Escuchar a alguien es fundamentalmente un acto de entrega; y esta entrega
implica un continuo despojamiento de creencias y prejuicios, de razones
y consejos, de estrategias y manipulaciones. Como tierra esponjosa,
puede absorberse entonces palabras y gestos, sensaciones y sentimientos
que, tal vez, puedan transformarse en tomas de conciencia simples, obvias
y sanadoras. Para escuchar hay que bajar las defensas, quitarse la armadura,
volverse transparente. Abriendo todos los sentidos, es posible escuchar
hasta con los ojos, empaparse del otro sin fundirse ni perderse. Todo
un arte, en estos tiempos de ruido y furia, de lluvias torrenciales
e inundaciones. Cuando el agua encuentra asfalto, barreras, presas,
no puede penetrar la tierra. Eso parece pasar hoy día con las
palabras y los sentimientos. Nos hemos vuelto demasiado impermeables
y muchas personas se sienten incomunicadas en el seno de su propia pareja,
de su familia, su trabajo, sus amigos.
La comunicación se vuelve superficial cuando no hay nadie al
otro lado, porque todo el mundo tiene un teléfono móvil
pegado a la oreja, o una pantalla de televisión o de ordenador
frente a los ojos. Quien no lo tiene materialmente, parece tenerlo simbólicamente:
se está demasiado ocupado en las propias preocupaciones, proyectos,
griterío mental...
Pero la escucha también requiere discernimiento. Es legítimo
no escucharlo todo. Hay programas de televisión que vacían
el alma de pura estulticia. Noticias que contaminan por su manipulación
oculta o por su falta de reflexión. In-formar es formar por dentro.

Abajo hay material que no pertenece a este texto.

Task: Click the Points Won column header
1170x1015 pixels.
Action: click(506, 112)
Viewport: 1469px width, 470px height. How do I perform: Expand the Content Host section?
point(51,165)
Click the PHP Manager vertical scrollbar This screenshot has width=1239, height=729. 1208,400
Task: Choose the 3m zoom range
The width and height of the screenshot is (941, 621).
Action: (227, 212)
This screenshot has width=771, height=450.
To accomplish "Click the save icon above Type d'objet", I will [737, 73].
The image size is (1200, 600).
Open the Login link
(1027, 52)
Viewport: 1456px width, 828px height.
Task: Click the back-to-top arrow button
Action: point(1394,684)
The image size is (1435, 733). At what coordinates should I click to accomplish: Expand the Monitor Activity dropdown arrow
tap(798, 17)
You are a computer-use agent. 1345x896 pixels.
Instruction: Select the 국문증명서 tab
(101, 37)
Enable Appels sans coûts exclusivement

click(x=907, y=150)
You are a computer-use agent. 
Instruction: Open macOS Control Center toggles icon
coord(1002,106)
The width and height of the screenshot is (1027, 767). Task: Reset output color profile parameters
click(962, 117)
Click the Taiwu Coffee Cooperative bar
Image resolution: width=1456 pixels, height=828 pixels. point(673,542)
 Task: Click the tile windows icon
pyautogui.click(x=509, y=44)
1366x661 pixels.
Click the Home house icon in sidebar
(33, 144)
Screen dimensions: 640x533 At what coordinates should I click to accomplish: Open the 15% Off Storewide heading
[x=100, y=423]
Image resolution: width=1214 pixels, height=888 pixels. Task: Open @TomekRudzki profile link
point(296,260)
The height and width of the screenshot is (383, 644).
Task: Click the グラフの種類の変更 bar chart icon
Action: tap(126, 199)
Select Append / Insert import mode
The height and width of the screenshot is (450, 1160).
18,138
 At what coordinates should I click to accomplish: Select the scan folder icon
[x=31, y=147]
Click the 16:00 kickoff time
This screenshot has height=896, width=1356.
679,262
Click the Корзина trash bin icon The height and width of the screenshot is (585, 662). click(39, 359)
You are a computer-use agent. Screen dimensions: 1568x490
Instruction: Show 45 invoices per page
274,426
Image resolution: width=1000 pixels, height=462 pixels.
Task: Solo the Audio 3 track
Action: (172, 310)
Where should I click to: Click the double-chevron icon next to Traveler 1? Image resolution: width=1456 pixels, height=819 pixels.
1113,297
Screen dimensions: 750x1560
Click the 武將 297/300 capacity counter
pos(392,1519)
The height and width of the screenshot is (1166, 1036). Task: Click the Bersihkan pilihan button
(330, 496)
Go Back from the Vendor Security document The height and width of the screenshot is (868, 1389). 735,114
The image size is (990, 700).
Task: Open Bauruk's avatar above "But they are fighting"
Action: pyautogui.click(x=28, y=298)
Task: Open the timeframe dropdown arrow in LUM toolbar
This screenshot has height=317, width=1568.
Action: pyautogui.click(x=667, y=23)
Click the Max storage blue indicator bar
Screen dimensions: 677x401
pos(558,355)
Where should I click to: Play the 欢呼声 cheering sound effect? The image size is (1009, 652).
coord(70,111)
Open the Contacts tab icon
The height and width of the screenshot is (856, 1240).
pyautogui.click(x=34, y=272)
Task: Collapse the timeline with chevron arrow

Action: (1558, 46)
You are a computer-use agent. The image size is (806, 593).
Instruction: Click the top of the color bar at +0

No simplemente vender espectáculo. En estos casos, mejor cambiar
de canal o de emisora, o simplemente apagar el televisor o la radio.
Más difícil parece apagar la radio del que critica constantemente
a los demás, se queja continuamente de las mismas cosas sin poner
remedio o nos distrae con superficialidades que ocultan simplemente
su miedo al silencio. Todo ello es contaminante y tenemos el legítimo
derecho de decir, con diplomacia y cariño, que nuestra ventanilla
de admisión de quejas se ha cerrado o que sería más
fructífero decir directamente a la persona ausente lo que nos
están intentando colar por los resquicios de la falta de atención.
Cuando perdemos la atención, podemos volver a ella con simples
trucos. Cada vez que suene el teléfono, hacer una inspiración
y una expiración profundas antes de responder. Cada vez que suenen
las campanadas del reloj o de la iglesia, detener toda actividad unos
segundos. O cada vez que pase un avión o que oigamos cantar un
pájaro... No importa la técnica, sino el propósito
de hacer altos a lo largo del día, para tener un recuerdo de
sí. Y desde él, volver a lo que estábamos haciendo,
pero desde otro punto de conciencia. La simplicidad y sutileza de estos
"trucos" pueden convertirlos en toda una vía espiritual
y de desarrollo personal. Y, entre tanto, en una preparación
para la verdadera escucha, en estos tiempos tan necesitados de ella.